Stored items
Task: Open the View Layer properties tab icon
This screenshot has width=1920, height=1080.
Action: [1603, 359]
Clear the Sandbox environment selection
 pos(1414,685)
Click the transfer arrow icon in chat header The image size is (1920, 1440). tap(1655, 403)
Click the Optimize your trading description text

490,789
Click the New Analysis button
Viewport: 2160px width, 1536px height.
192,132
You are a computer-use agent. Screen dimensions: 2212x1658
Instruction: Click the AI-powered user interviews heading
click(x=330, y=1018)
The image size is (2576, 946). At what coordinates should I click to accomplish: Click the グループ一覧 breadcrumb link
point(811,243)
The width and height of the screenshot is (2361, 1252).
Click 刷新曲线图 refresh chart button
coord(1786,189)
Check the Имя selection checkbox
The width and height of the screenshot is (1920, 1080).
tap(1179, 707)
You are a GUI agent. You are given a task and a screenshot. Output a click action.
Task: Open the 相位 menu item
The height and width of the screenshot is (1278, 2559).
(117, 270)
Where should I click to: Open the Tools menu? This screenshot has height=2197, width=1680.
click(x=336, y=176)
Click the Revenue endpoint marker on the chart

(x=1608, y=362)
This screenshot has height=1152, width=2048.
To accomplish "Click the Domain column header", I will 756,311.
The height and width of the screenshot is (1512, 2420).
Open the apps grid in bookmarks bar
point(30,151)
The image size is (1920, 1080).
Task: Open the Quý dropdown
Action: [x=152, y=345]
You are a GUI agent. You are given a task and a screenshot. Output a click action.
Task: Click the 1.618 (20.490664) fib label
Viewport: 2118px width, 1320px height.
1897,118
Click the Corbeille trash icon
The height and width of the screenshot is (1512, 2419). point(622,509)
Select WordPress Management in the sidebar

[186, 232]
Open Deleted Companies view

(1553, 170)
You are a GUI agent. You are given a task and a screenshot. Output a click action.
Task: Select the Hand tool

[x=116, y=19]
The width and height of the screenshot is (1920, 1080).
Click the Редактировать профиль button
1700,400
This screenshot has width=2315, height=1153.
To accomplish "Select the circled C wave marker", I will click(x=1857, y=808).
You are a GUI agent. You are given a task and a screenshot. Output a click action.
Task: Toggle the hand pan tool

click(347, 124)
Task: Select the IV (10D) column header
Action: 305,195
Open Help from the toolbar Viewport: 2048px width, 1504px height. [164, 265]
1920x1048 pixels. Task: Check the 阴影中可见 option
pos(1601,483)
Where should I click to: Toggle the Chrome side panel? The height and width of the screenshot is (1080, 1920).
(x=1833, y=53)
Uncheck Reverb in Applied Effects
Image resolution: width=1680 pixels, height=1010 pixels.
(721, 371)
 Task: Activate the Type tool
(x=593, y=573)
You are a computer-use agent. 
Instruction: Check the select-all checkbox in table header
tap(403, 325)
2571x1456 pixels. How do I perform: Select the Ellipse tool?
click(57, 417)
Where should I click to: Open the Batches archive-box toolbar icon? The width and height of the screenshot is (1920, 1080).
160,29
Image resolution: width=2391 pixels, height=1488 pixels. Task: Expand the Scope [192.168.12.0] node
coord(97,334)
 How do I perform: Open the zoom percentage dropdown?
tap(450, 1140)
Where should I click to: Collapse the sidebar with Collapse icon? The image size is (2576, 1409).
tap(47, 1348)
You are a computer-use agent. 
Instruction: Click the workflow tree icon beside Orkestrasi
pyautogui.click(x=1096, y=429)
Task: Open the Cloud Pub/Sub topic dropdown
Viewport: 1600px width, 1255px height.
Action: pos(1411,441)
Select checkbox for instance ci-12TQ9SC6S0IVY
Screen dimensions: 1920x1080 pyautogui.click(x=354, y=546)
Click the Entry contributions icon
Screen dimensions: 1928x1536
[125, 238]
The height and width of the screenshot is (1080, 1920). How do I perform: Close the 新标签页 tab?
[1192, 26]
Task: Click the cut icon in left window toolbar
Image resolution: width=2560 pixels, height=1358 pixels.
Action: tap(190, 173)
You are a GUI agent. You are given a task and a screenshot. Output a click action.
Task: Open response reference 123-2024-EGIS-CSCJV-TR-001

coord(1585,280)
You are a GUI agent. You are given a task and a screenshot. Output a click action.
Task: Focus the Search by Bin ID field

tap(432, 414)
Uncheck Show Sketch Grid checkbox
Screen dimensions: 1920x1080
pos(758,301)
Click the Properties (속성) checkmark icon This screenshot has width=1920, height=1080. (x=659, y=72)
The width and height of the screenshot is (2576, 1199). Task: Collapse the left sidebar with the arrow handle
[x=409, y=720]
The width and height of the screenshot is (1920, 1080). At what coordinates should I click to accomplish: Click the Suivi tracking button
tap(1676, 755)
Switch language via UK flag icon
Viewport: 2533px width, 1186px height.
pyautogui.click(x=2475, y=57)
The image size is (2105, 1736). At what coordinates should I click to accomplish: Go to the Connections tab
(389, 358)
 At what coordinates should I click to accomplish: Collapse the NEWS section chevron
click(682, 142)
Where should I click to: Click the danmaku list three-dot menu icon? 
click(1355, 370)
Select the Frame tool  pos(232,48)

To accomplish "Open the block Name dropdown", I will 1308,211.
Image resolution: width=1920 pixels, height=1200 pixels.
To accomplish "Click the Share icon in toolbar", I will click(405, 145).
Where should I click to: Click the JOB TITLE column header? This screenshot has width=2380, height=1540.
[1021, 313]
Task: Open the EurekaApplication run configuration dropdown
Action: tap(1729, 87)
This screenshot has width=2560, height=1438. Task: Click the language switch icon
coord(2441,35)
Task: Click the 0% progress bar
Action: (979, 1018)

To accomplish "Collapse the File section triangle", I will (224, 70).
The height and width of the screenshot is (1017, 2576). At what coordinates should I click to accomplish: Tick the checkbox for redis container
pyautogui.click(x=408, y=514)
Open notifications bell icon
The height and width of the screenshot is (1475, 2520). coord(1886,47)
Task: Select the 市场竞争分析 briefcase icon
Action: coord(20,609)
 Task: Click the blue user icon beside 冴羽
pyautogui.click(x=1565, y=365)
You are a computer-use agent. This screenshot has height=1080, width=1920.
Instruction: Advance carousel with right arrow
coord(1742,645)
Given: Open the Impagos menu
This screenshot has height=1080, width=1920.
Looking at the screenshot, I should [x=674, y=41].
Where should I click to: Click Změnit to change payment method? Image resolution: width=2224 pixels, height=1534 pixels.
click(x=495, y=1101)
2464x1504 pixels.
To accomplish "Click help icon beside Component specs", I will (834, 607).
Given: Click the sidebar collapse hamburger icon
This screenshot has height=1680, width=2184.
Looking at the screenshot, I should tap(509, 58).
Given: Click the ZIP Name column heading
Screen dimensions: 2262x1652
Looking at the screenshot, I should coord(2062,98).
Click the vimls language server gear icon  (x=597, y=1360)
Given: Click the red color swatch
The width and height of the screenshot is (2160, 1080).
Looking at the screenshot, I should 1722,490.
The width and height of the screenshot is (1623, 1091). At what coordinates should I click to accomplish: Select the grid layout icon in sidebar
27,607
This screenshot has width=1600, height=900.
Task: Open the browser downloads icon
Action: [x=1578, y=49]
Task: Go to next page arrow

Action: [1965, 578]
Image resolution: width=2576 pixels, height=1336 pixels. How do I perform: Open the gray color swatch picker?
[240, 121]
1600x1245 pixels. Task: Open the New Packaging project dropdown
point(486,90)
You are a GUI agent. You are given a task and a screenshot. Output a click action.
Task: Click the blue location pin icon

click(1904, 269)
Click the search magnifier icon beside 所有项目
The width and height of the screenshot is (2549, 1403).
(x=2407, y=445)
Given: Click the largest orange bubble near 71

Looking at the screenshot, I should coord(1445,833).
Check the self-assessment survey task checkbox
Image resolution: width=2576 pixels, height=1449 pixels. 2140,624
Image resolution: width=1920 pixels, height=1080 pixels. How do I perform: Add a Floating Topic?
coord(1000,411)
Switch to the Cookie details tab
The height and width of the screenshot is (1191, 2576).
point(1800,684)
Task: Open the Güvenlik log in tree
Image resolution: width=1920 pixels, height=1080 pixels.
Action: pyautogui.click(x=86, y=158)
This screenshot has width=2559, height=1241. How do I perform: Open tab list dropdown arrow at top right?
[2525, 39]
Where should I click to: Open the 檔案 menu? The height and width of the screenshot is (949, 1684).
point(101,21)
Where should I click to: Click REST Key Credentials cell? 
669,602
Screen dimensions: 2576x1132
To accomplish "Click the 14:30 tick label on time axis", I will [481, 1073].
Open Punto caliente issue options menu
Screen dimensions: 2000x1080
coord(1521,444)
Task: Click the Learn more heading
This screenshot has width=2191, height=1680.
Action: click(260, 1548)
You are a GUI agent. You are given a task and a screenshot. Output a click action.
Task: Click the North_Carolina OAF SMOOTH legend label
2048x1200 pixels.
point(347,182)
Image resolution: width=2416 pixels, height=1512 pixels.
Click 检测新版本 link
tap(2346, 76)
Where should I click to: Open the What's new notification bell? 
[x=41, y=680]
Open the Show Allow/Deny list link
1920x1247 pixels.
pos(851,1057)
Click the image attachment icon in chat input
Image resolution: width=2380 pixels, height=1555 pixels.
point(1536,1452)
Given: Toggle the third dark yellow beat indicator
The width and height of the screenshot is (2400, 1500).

→ **Exercise**: If a line in the entries holds the string "label", copy it.

→ **Answer to the exercise**:
Task: Click the 1.618 (20.490664) fib label
To accomplish "Click the 14:30 tick label on time axis", I will [481, 1073].
Task: Click the North_Carolina OAF SMOOTH legend label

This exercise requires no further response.